Yes, the Sixers had oodles of talent over the eight years Cunningham coached, and one could argue that they should have won more than just that one championship, in '82-83. But no Cunningham-coached Sixers team ever won fewer than 47 games in a season, and his winning percentage was a ridiculous .698.

2. Fred Shero

From his study of Russian hockey to his teams' marriage of brutality and grace, Shero was a true innovator.

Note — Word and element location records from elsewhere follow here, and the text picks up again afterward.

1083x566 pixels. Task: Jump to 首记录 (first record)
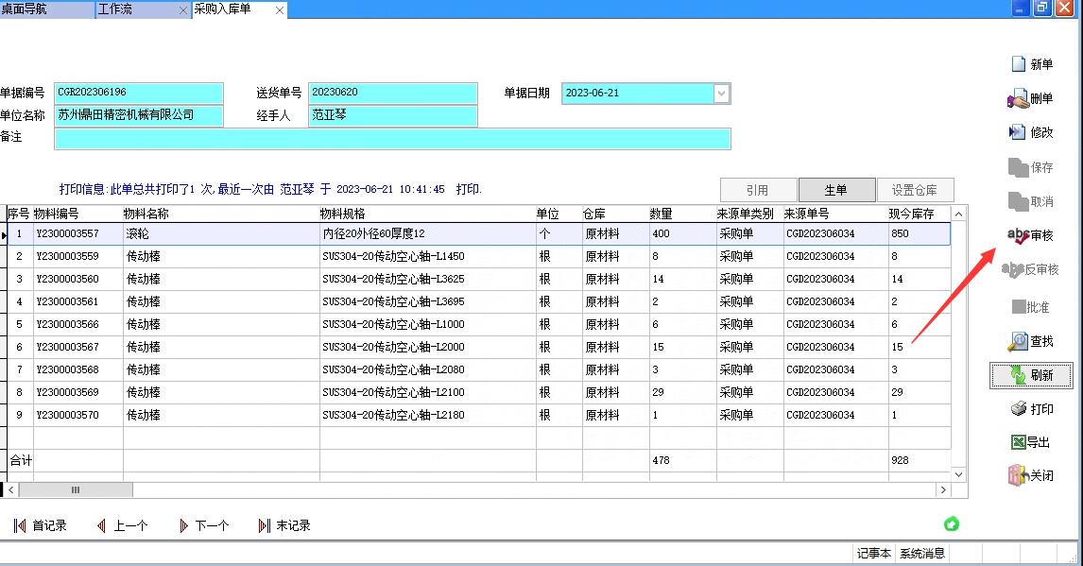(41, 525)
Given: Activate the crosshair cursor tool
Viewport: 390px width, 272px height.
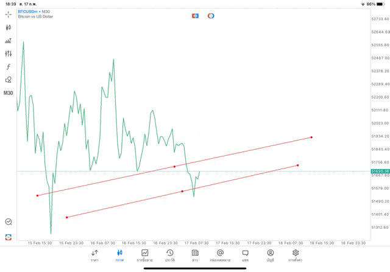Looking at the screenshot, I should tap(9, 14).
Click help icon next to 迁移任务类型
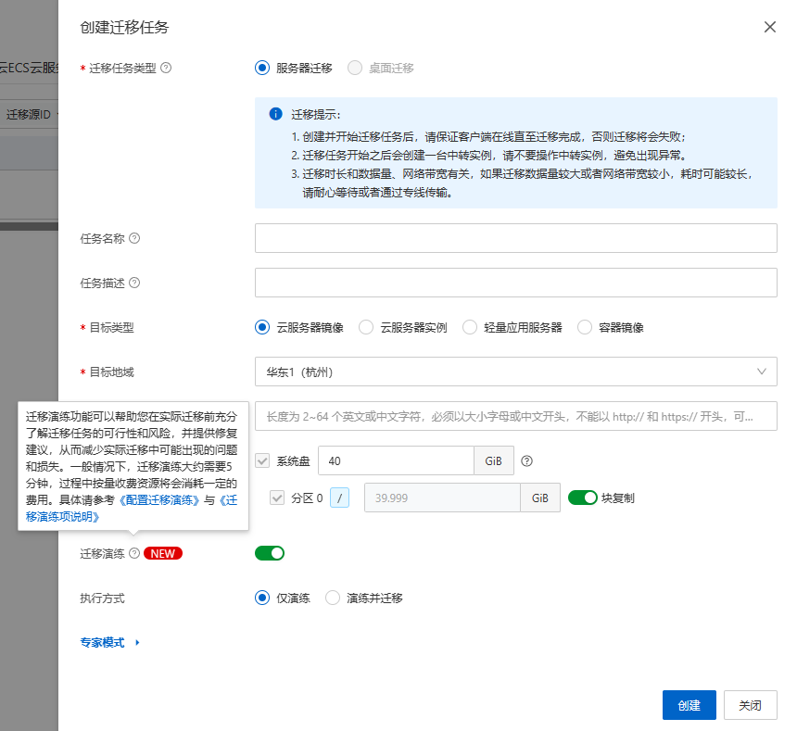The width and height of the screenshot is (797, 731). click(166, 68)
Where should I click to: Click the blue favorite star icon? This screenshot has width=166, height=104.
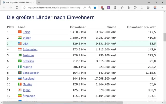(x=95, y=8)
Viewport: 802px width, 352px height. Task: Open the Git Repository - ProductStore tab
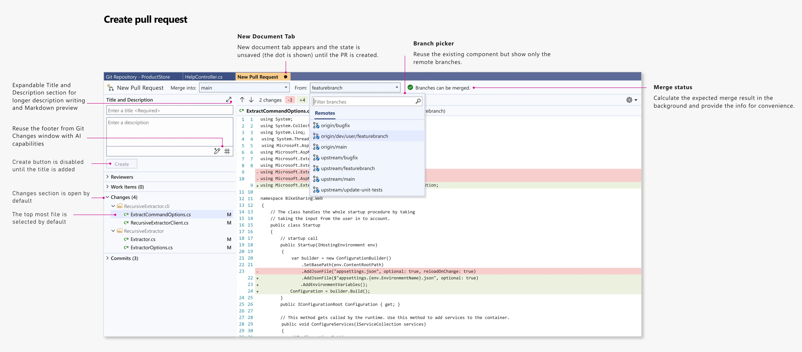click(x=138, y=77)
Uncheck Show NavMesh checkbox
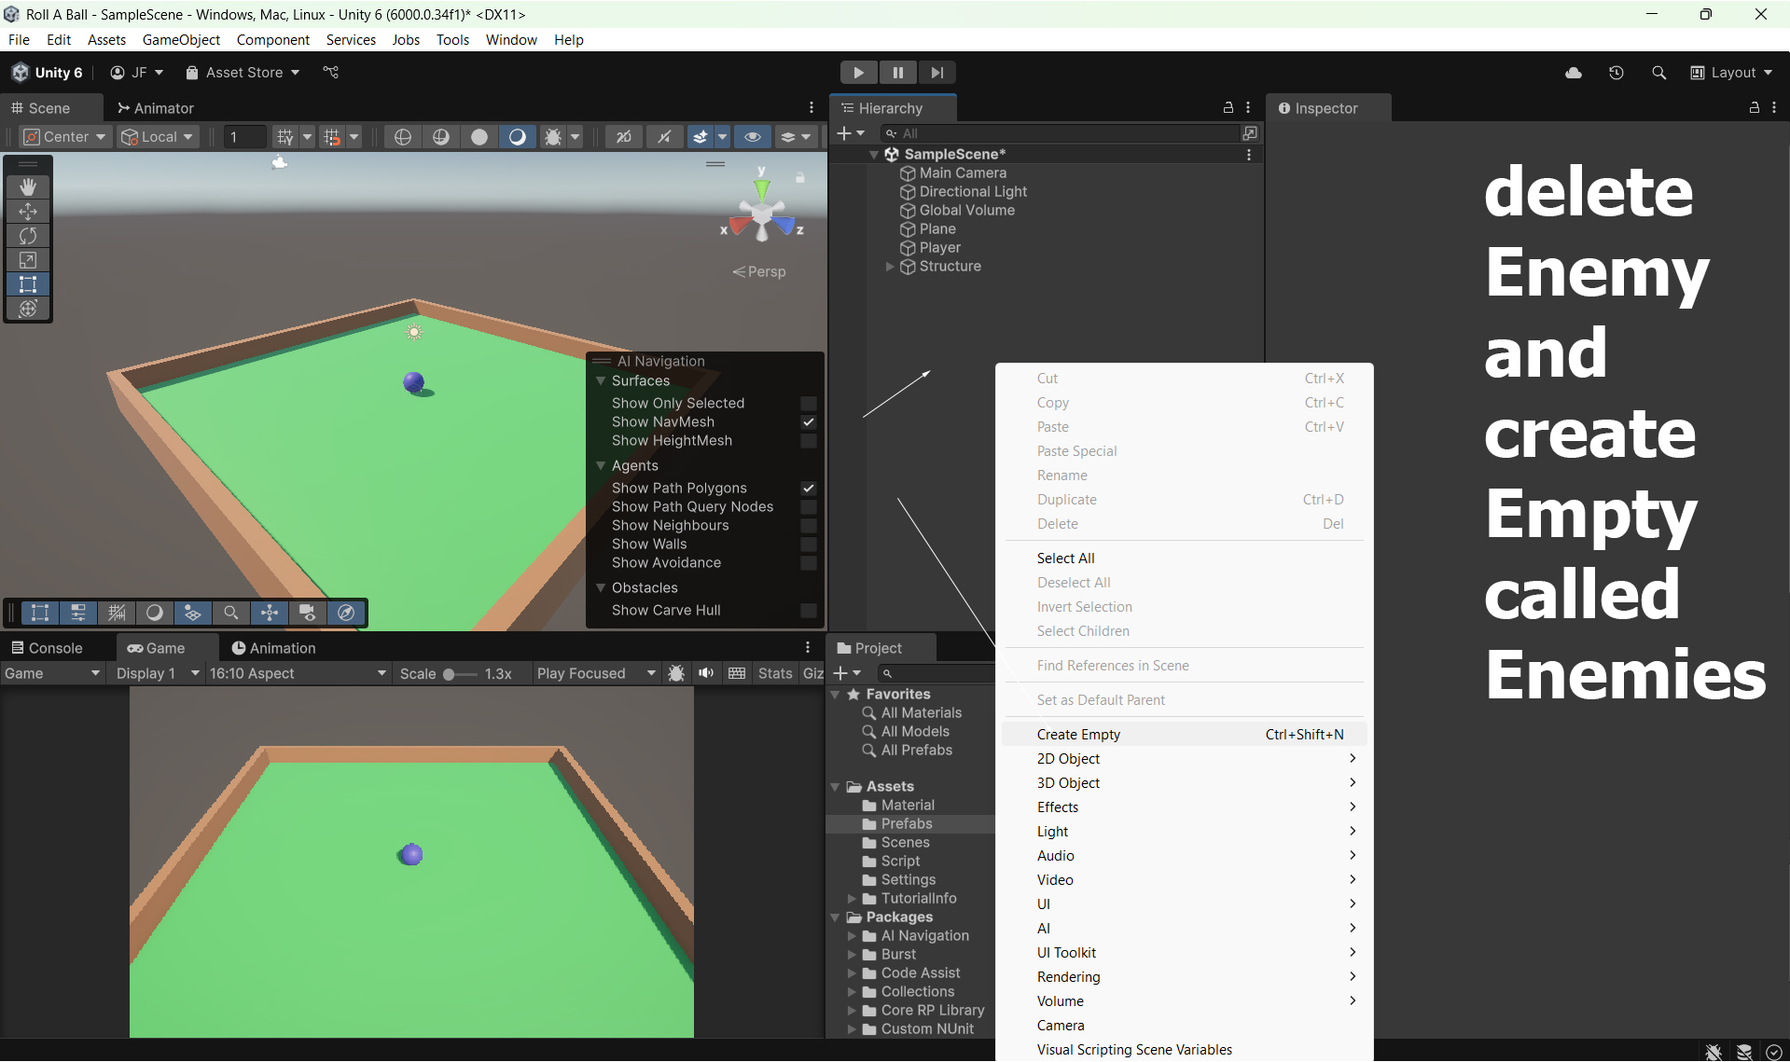 [x=809, y=422]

That the Flyers have not won a Stanley Cup in the nearly 43 years since they won their second under Shero only enhances the appreciation of his genius.

1. Connie Mack

No one was as influential to Philadelphia sports as Mack, who managed the A's for 50 years, owned them for 54, and won five World Series. The 1929-31 A's are Major League Baseball's most underappreciated dynasty. They went 313-143 and came within a Game 7 loss of winning three consecutive championships. Talk about not getting proper credit.